Operational Transformation (OT) works by transforming operations against each other to account for concurrent edits. Every edit is an operation with a type (insert or delete), a position (character index), and content. When two users edit concurrently, starting from the same document state, their operations are based on the same revision. The OT algorithm transforms each operation against concurrent operations so that applying them in any order produces the same result. Example: document is "hello" (revision 5). User A inserts " world" at position 5: Op_A = Insert(5, " world"). User B inserts "Say " at position 0: Op_B = Insert(0, "Say "). Without transformation, applying Op_A then Op_B: "hello world" → insert "Say " at 0 → "Say hello world". Applying Op_B then Op_A: "Say hello" → insert " world" at 5 → "Say worldhello" (wrong). With transformation: transform(Op_A, Op_B) adjusts Op_A's position by the length of Op_B's text (4 chars inserted before position 5) → Op_A becomes Insert(9, " world"). Now both orderings produce "Say hello world". Google Docs uses a server-mediated protocol: all clients send operations to the server with their last known revision. The server transforms incoming operations against all operations committed since that revision, then broadcasts the transformed operation to all clients. This serializes all operations through the server, simplifying the transformation logic (only client-server transformation needed, not client-client).
What are CRDTs and how do they compare to Operational Transformation for collaborative editing?

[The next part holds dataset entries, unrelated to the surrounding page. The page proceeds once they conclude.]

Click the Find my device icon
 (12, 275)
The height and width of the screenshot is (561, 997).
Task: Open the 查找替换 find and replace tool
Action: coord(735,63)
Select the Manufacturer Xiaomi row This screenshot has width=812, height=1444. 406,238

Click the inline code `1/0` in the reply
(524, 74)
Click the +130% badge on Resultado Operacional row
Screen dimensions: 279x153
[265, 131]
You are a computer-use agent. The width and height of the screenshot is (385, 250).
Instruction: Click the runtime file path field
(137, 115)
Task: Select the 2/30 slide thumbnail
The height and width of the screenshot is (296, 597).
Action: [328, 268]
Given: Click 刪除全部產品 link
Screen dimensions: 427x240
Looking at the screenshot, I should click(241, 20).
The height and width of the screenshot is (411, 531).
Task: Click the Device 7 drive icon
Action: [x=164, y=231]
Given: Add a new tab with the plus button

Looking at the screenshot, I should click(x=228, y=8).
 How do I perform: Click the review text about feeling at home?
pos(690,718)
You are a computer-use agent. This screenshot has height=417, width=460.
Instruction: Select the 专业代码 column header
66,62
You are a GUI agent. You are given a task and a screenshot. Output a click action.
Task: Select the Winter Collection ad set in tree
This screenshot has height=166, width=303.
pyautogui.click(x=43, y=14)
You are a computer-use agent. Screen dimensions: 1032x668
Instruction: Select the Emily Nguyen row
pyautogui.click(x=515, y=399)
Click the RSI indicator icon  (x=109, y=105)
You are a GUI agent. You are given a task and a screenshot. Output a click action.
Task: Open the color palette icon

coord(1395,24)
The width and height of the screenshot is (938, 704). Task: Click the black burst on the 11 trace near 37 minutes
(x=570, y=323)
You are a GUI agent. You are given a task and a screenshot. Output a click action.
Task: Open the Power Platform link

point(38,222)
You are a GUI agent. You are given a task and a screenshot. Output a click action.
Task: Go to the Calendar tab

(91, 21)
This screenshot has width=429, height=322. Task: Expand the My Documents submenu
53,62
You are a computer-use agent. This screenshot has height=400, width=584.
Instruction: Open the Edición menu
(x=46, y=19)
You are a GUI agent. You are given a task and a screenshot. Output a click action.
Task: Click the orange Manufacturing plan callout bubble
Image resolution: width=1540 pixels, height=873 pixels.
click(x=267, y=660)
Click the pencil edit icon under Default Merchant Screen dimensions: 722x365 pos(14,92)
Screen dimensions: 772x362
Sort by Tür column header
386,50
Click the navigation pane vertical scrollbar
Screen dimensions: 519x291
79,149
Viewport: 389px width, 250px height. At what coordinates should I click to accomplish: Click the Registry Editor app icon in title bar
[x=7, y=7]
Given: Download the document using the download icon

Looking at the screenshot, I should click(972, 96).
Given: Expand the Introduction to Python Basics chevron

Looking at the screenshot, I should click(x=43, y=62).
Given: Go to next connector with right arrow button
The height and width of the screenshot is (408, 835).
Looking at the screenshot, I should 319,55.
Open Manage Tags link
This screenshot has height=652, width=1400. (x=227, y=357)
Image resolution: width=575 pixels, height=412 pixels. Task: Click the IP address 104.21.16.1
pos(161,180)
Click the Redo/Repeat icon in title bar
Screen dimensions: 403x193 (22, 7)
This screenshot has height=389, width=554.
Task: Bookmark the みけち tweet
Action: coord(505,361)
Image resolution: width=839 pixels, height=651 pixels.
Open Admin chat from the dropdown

CRDTs (Conflict-free Replicated Data Types) are data structures mathematically designed so concurrent operations can always be merged without conflict, regardless of the order they are applied. For text editing, each character is assigned a globally unique identifier (typically user_id + logical clock). Insert operations record the character, its unique ID, and the ID of the preceding character. Delete operations mark a character as deleted (tombstone) rather than removing it. Because each character has a unique position in the identifier space, two users inserting characters "between" the same two characters never conflict — they each create unique identifiers and a consistent ordering rule (e.g., sort by identifier) determines the final order. Both users' insertions are preserved, and all replicas converge to the same document state regardless of network reordering. Comparison with OT: OT requires a central server to serialize operations and perform transformations; CRDTs work peer-to-peer with no central authority. OT is battle-tested and used by Google Docs; CRDTs are used by Notion, Figma, Linear, and newer collaborative tools. OT has simpler conflict logic but complex distributed coordination; CRDTs have simpler distribution (merge is always valid) but higher storage overhead (tombstones accumulate, unique IDs per character add metadata). For most collaborative editing products, CRDTs are the modern choice because they naturally support offline editing, peer-to-peer sync, and eventual consistency without a central transformation server.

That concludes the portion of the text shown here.